Mas bien podríamos hablar de inmadurez o de síndrome de Peter Pan, ese tipo de virtud que se convierte en defecto cuando se rebasan ciertas edades o se queman determinadas etapas vitales. Esta es una de las razones por las que llama tanto la atención que haya sido una debutante de veinticuatro años la que ha trazado un retrato tan auténtico y certero de una época difícil de describir sin la perspectiva que otorga el paso del tiempo.
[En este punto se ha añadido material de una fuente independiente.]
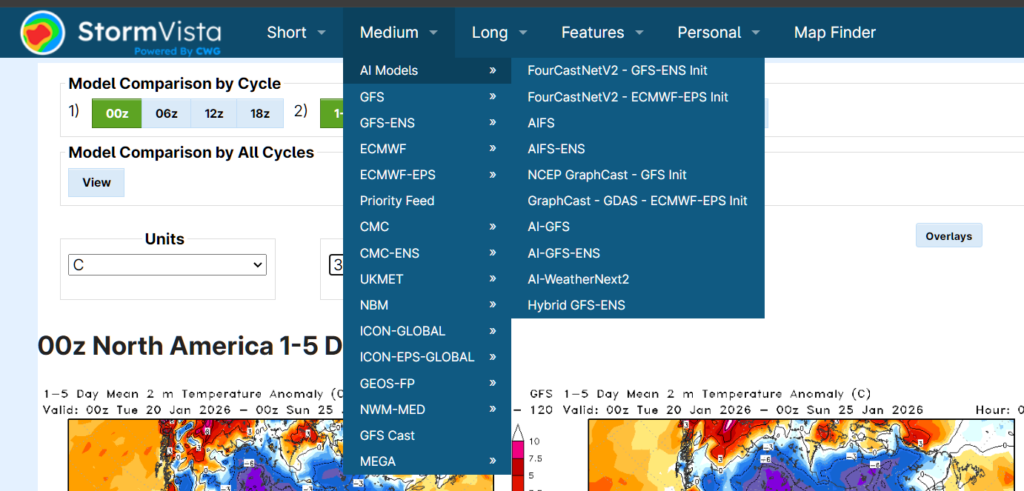Click the temperature anomaly color scale bar
The width and height of the screenshot is (1024, 491).
tap(520, 460)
En el libreto de Yo la busco se percibe un tipo de sabiduría que no suele emanar de una persona tan joven como Sara Gutiérrez Galve. Del mismo modo, la catalana acierta en el estilo visual que traduce en imágenes la odisea nocturna de Max: como no podía ser de otra forma, la cámara se zafa del trípode y vibra de excitación al seguir los pasos del protagonista, un joven que quiere compensar el dolor de su corazón traicionado con una noche de magia en las calles de Barcelona. Es como si Max, anclado en una suerte de adolescencia tardía, creyera en el equilibrio cósmico: pierdo un amor terrenal, pero encuentro a la mujer que siempre busqué detrás de los retratos de su libreta perdida.
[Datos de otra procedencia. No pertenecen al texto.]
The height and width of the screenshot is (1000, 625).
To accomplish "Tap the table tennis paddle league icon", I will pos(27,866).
Cuando el resto se ha despertado, Max sigue profundamente dormido. Tal vez, el protagonista de Yo la busco está poseído por el espíritu del Mark Renton de Trainspotting (Danny Boyle, 1996) y ha decidido adoptar la actitud de «Pues bien, yo elijo no elegir la vida. Si los muy cabrones no pueden soportarlo, ése es su puto problema» ante todos esos amigos que ahora tienen novias formales, casas convencionales (con techos bajos) y vidas ordenadas. Demostrando una sensatez admirable, la debutante dibuja una realidad tozuda que se resiste a ser conquistada por los sueños pueriles de una frente inaccesible a las arrugas.

Sin necesidad de profundizar en el análisis psicológico de los personajes, Gutiérrez Galve se decanta por el retrato de una atmósfera muy peculiar, tras haber realizado la reveladora presentación de Max y Emma. Como ocurriera en 35 tragos de ron (35 Rhums, 2008), de Claire Denis, los protagonistas se comportan de tal manera que el espectador podría tomarles por pareja y no por amigos (en la película francesa eran padre e hija), apuntando una anomalía en la relación que posteriormente dará la clave de los problemas de Max.
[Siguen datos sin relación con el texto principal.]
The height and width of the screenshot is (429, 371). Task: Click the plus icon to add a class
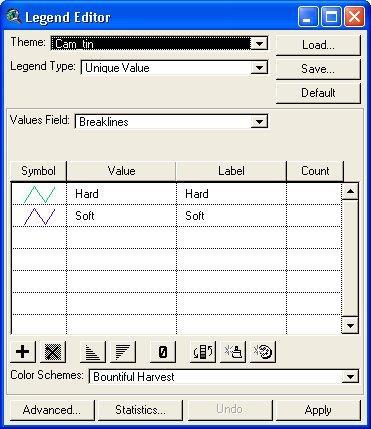pos(23,352)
Una vez se desata el conflicto, acompañamos al protagonista en su Jo qué noche (After Hours, Martin Scorsese, 1985) particular, una odisea que le hace toparse con los personajes más variopintos de una ciudad hambrienta de nuevas historias que contar. La directora y guionista estructura esta fase de la narración de un modo circular, devolviendo finalmente a Max a su punto de partida, pero esta vez con brújula. Si Llewyn Davis (otra víctima de una odisea circular) tenía talento, Max tiene un buen fondo; sin embargo, ninguno de los dos está dispuesto a hacer un examen de conciencia, a desprenderse de su egoísmo, a aceptar que estaba equivocado. Buscándola de esta manera, es difícil que alguien encuentre su manera de sentir.